A determination that plaintiff is a party to a pending court action with third parties, arising out of the same transaction or series of related transactions, and that there is a possibility of conflicting rulings does not necessarily warrant a denial of a petition to compel arbitration. “If the court determines that a party to the arbitration is also a party to litigation in a pending court action or special proceeding with a third party as set forth under subdivision (c) herein, the court (1) may refuse to enforce the arbitration agreement and may order intervention or joinder of all parties in a single action or special proceeding; (2) may order intervention or joinder as to all or only certain issues; (3) may order arbitration among the parties who have agreed to arbitration and stay the pending court action or special proceeding pending the outcome of the arbitration proceeding; or (4) may stay arbitration pending the outcome of the court action or special proceeding.” (Code Civ. Proc., § 1281.2.)

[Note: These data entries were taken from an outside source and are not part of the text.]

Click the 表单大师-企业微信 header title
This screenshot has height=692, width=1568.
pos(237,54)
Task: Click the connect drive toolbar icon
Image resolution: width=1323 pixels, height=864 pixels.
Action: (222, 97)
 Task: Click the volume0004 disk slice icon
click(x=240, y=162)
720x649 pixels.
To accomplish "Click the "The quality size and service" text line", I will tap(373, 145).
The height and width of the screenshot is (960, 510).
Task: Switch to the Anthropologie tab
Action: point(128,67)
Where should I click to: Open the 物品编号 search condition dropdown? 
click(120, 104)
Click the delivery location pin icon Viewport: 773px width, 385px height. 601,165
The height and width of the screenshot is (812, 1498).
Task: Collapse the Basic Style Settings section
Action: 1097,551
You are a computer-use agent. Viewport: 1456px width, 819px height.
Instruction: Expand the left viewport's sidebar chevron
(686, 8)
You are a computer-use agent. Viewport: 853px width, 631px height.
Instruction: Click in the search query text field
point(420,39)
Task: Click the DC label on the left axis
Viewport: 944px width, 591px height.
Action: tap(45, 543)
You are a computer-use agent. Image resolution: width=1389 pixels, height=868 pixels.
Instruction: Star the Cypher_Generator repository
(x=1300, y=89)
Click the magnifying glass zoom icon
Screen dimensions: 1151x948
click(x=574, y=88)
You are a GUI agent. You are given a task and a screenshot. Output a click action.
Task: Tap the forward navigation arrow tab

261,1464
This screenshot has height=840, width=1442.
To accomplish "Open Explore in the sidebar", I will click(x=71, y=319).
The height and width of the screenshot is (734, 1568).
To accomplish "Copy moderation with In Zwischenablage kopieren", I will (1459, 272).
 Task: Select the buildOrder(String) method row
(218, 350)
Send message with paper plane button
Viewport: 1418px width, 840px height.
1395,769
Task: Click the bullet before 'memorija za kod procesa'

Because plaintiff’s claims primarily pertain to 1601 and its members, the Court, in its discretion, will stay the pending court action and order the claims against the following signatories of the agreement be arbitrated: 1601, Berman, Gelette-Ivany, Veronese, Vero, Heyman Holdings, Grant, and Arsenguel. The case against the remaining defendants – Julian Cain, Matt Bendik, Cahuenga Restaurant LLC, Richard Heyman, Grant King, JNF Foundation and JN Hospitality Inc. – is stayed. The Court notes that at least some of the remaining defendants, including Richard Herman and Grant King – consent to arbitration. (See Non-Opposition to Petition.) Should plaintiff and some or all of the other defendants stipulate that they wish to participate in and be bound by the same arbitration, they may do so.